Kein Wunder, dass sich staatliche Behörden und Gerichte schwer tun, in dem undurchdringlichen Urwald unterschiedlichster selbst gebastelter Regelungen (auf katholischer Seite zusätzlich mit einem eigenen Datenschutzrecht der Orden) noch halbwegs Ordnung und Sinn zu entdecken. Der Blog "Artikel 91" schreibt dann auch:
Laut einem Sprecher der nordrhein-westfälischen Aufsicht sei es sowohl beim Katholischen Bistum der Alt-Katholiken in Deutschland sowie bei der Neuapostolischen Kirche Westdeutschland (NAK) »fraglich, ob das eigene Datenschutzrecht die Anforderungen des Art. 91 (1) DS-GVO« erfüllt. Im äußersten Fall könnte das dazu führen, dass die betroffenen Gemeinschaften die DSGVO anwenden müssen und ihre eigenen Aufsichten keine Rechtsgrundlage haben. Inwiefern das mit dem grundgesetzlich (und europarechtlich) verbürgten Selbstverwaltungsrecht der Kirchen vereinbar wäre, ist noch nicht abzusehen.

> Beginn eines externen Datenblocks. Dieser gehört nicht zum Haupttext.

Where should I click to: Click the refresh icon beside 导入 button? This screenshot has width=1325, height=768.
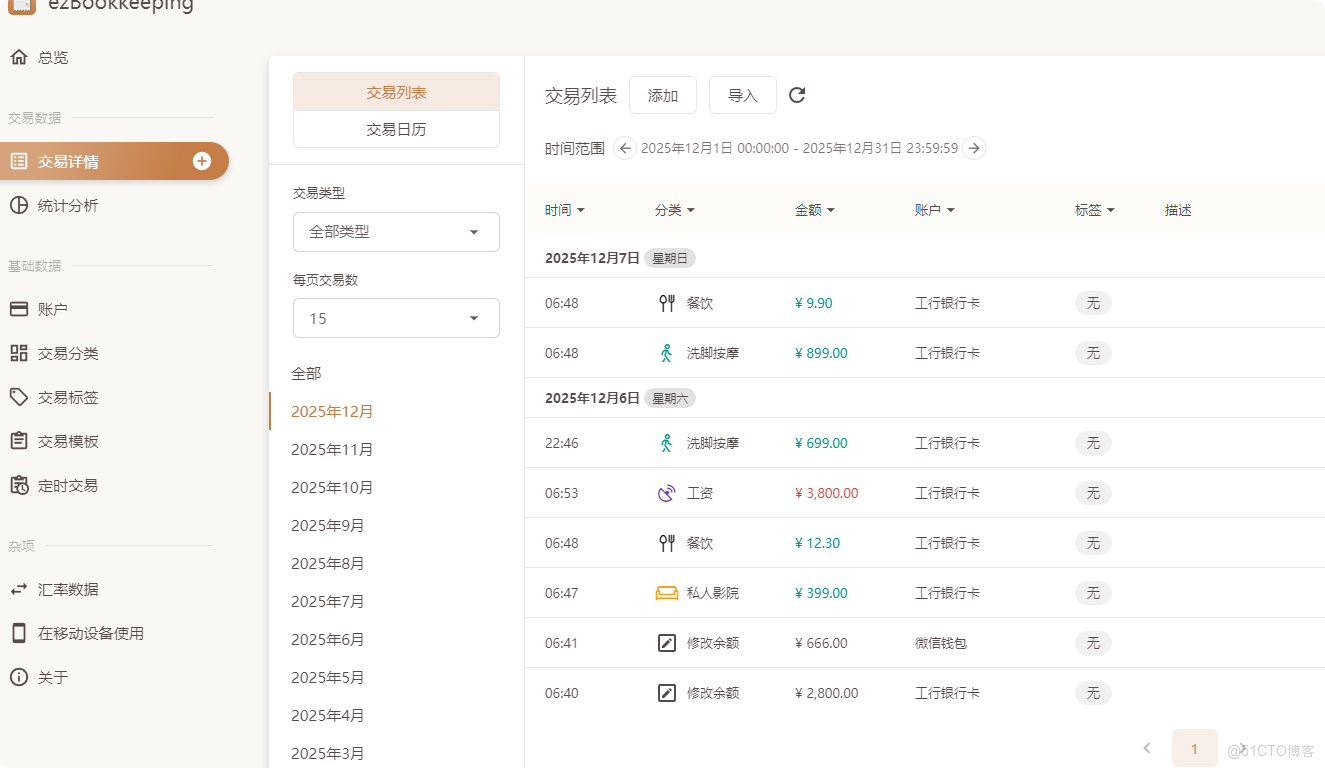coord(797,95)
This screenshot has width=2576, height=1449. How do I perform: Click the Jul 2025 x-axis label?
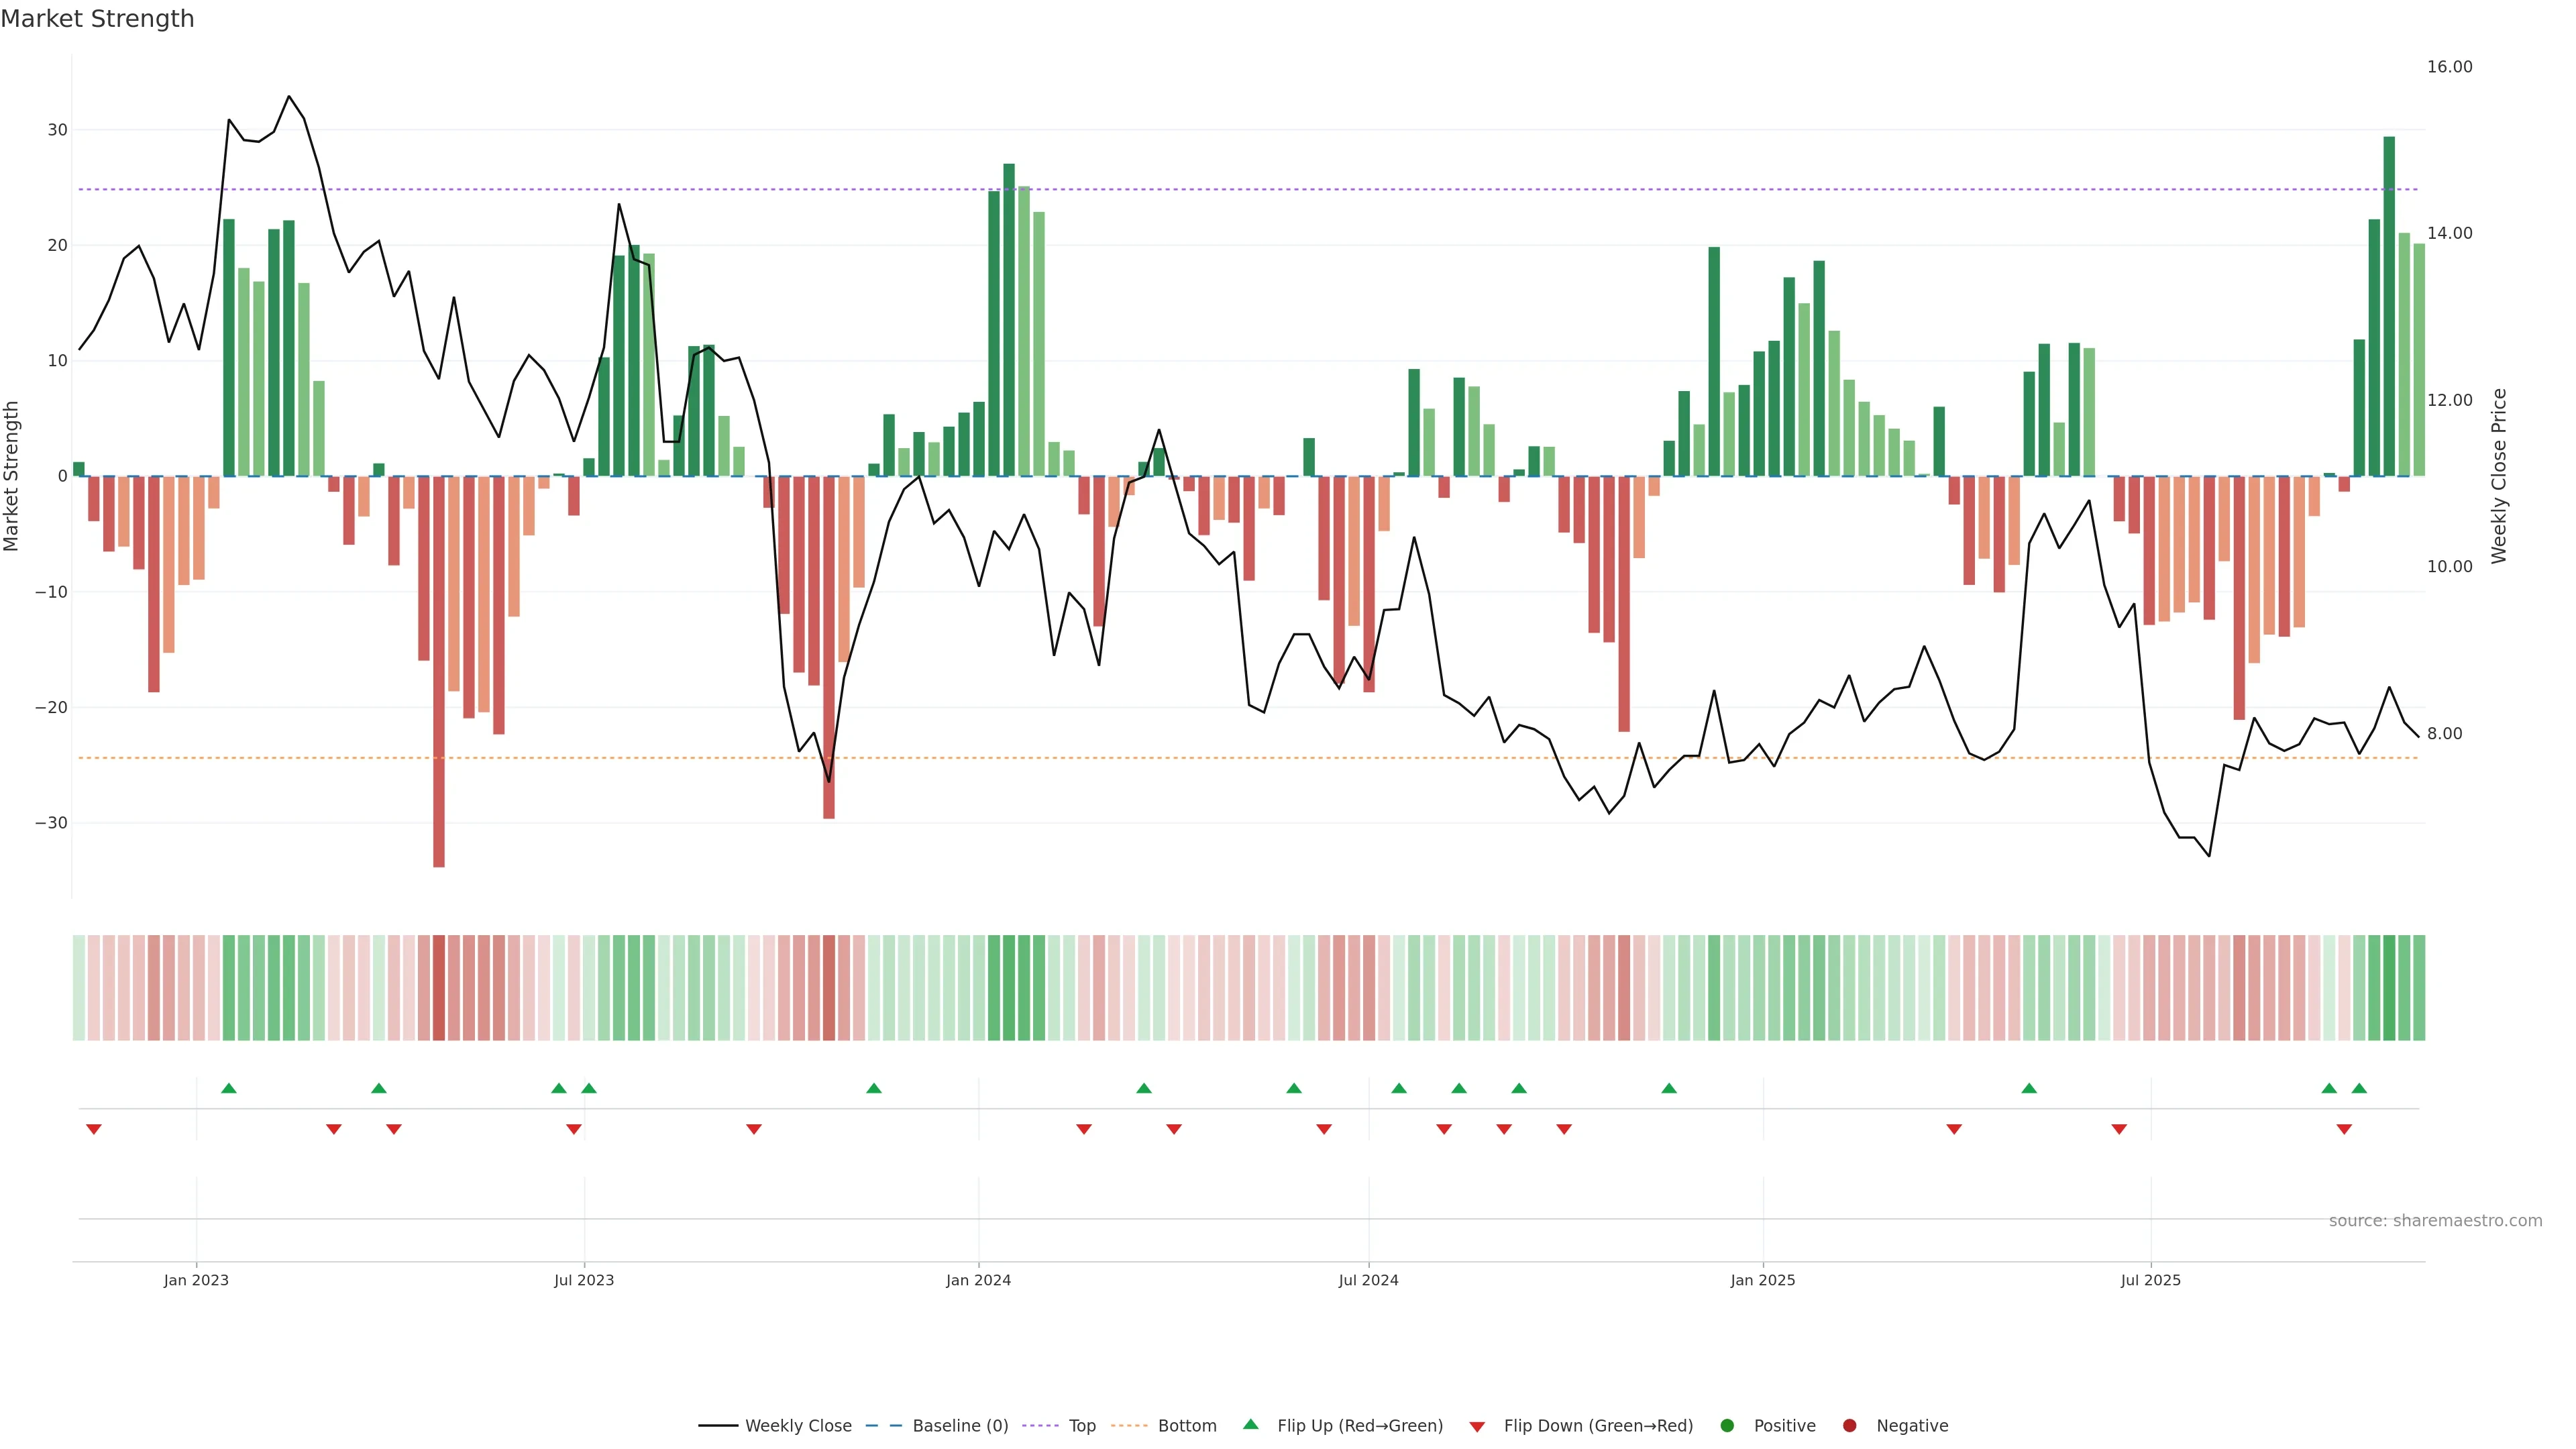pos(2150,1280)
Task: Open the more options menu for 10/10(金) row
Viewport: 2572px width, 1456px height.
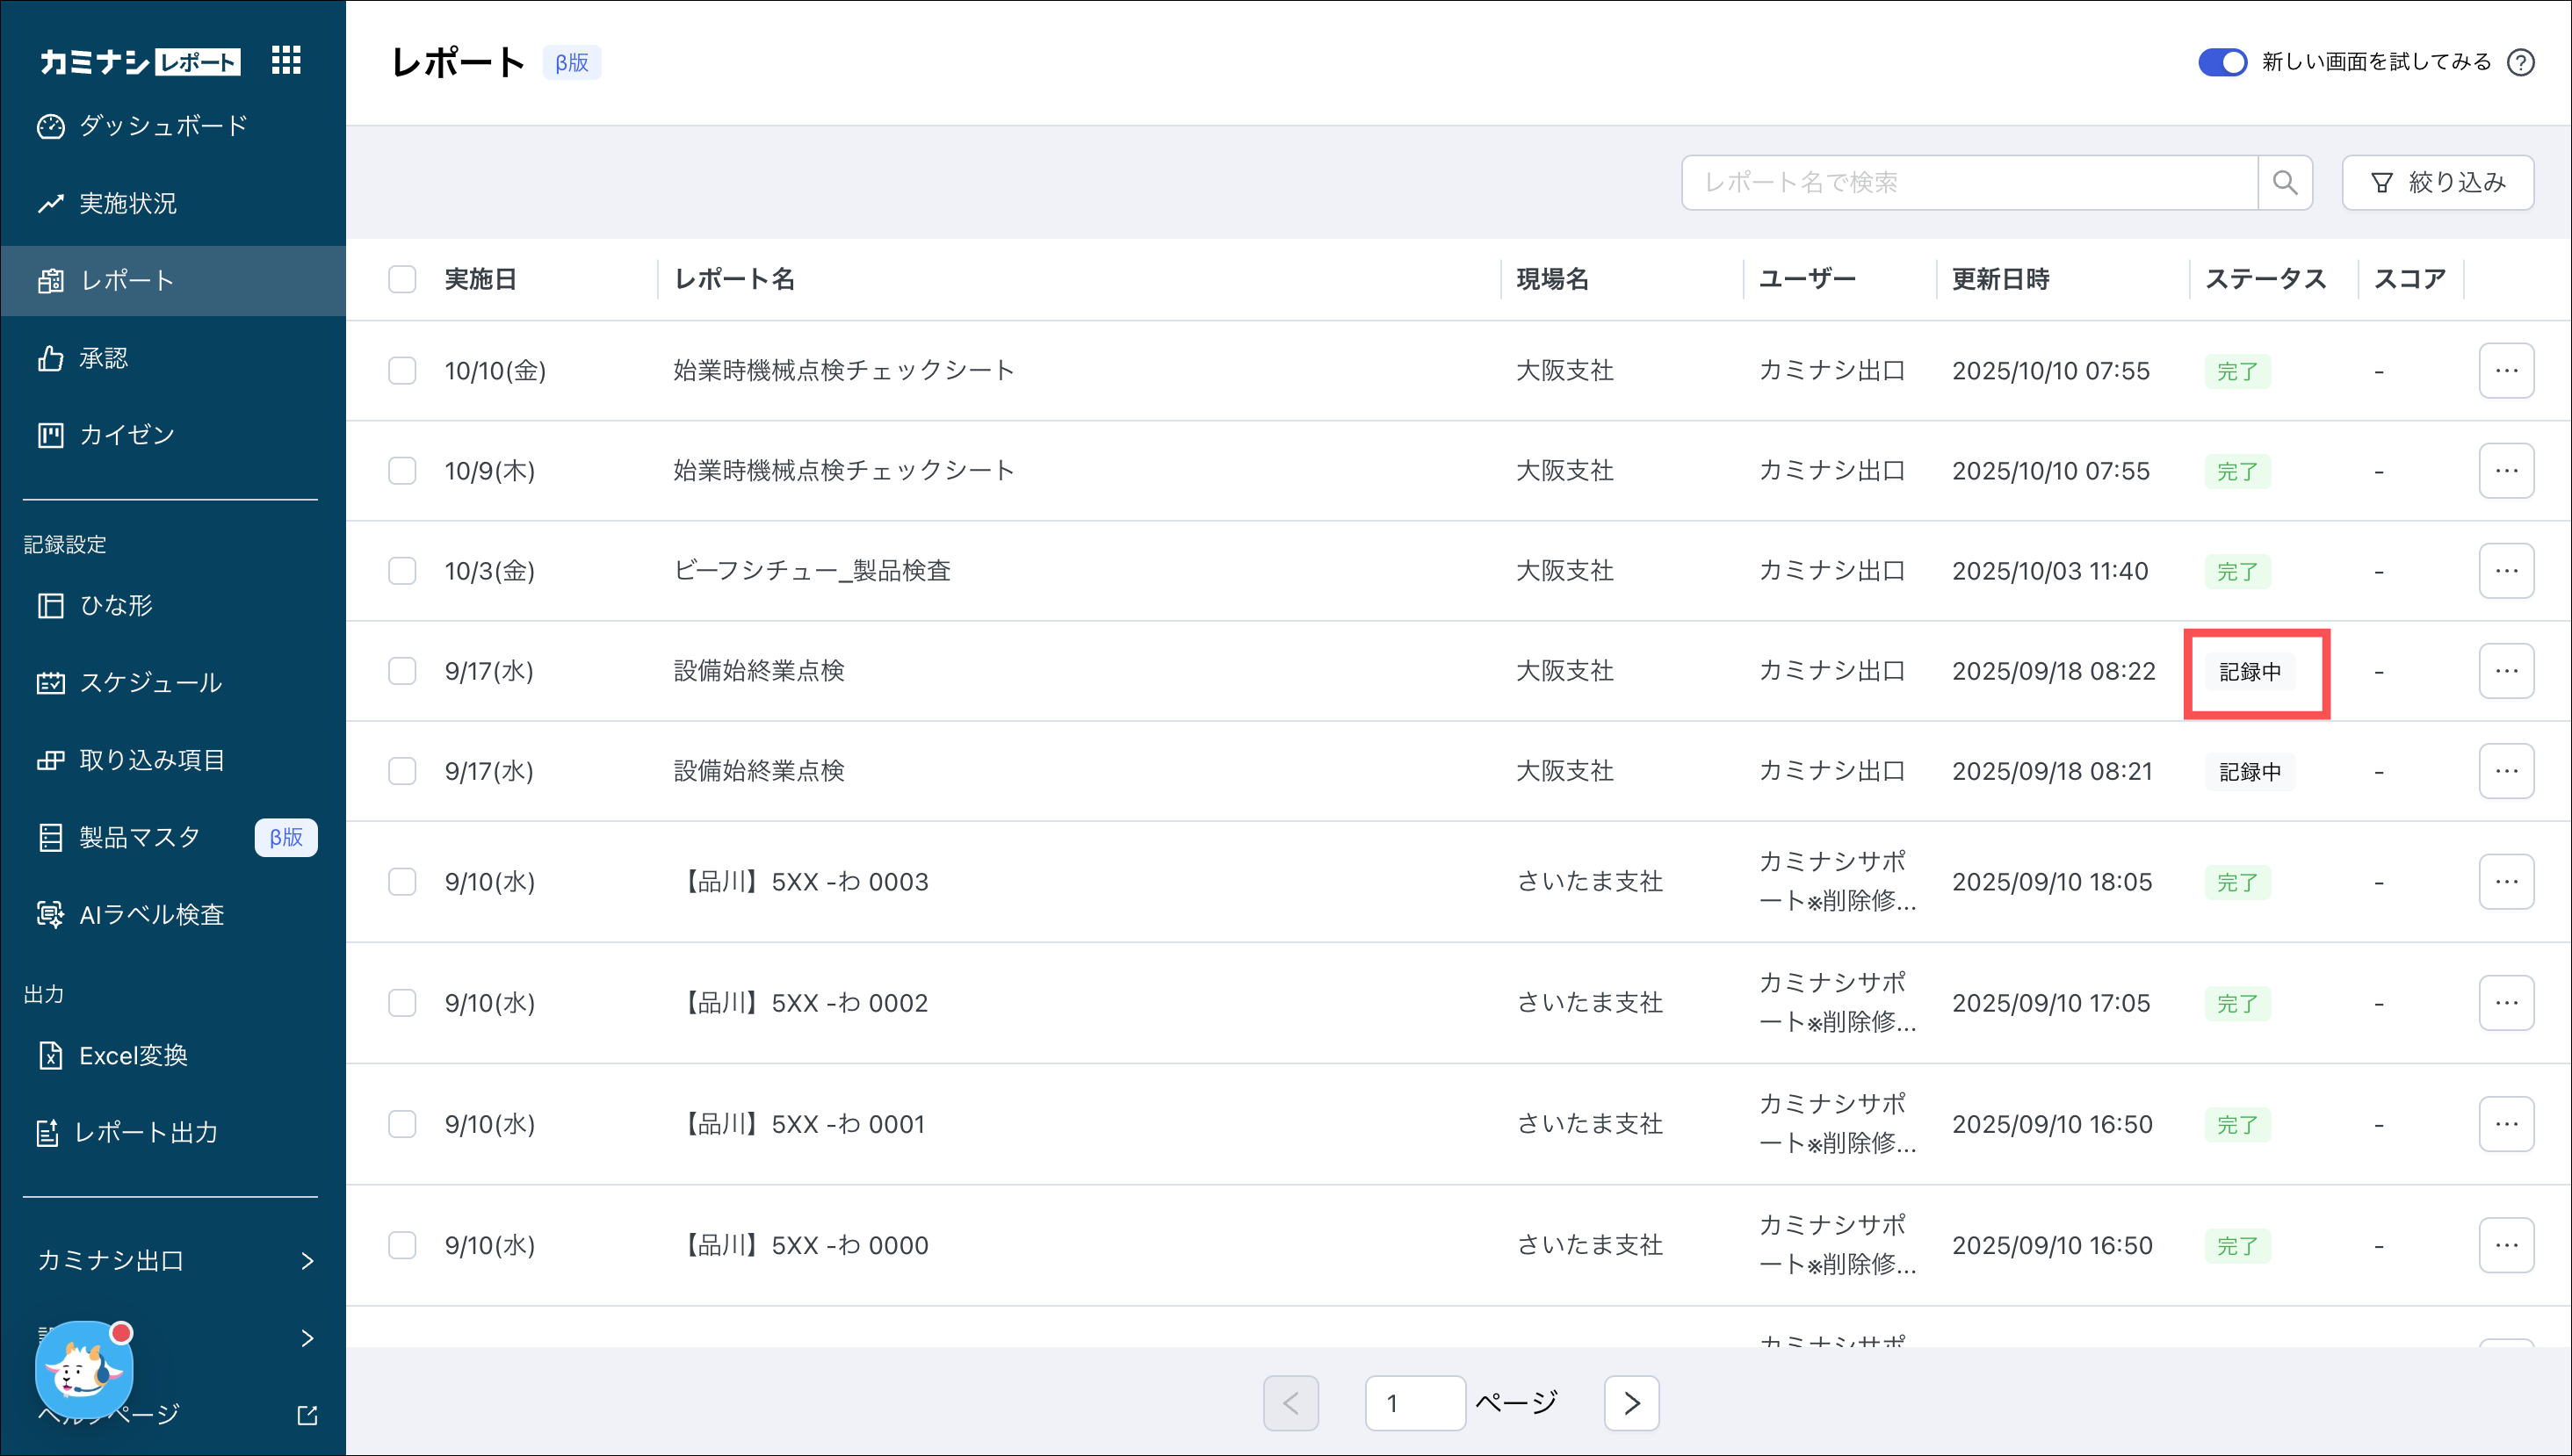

Aber wie schon mehrfach betont: die Erde ist keine Scheibe. Und was das überbeanspruchte kirchliche Selbstverwaltungsrecht betrifft: das gilt (unter dem "Schrankenvorbehalt") nur für die originär eigenen Angelegenheiten, und zudem fehlt den Kirchen die Rechtsetzungsbefugnis für Personen, die den Kirchen nicht angehören.
Wieso dann für die persönlichen Daten der Patientinnen und Patienten, der Mitarbeiterinnen und Mitarbeiter, die der jeweiligen Kirche gar nicht erst angehören, kircheneigene Regelungen gelten sollen, hat uns noch niemand schlüssig begründen können. Die ausschweifenden Ausführungen von kirchentreuen Arbeitsrechtsprofessoren vermögen Verfassungsrechtler jedenfalls nicht zu überzeugen. Aber das war ja mit dem angeblichen Streikverbot schon so.
Die beste und einzig zielführende Regelung ist (nicht nur) in solchen Situationen die unveränderte Anwendung des staatlichen Rechts.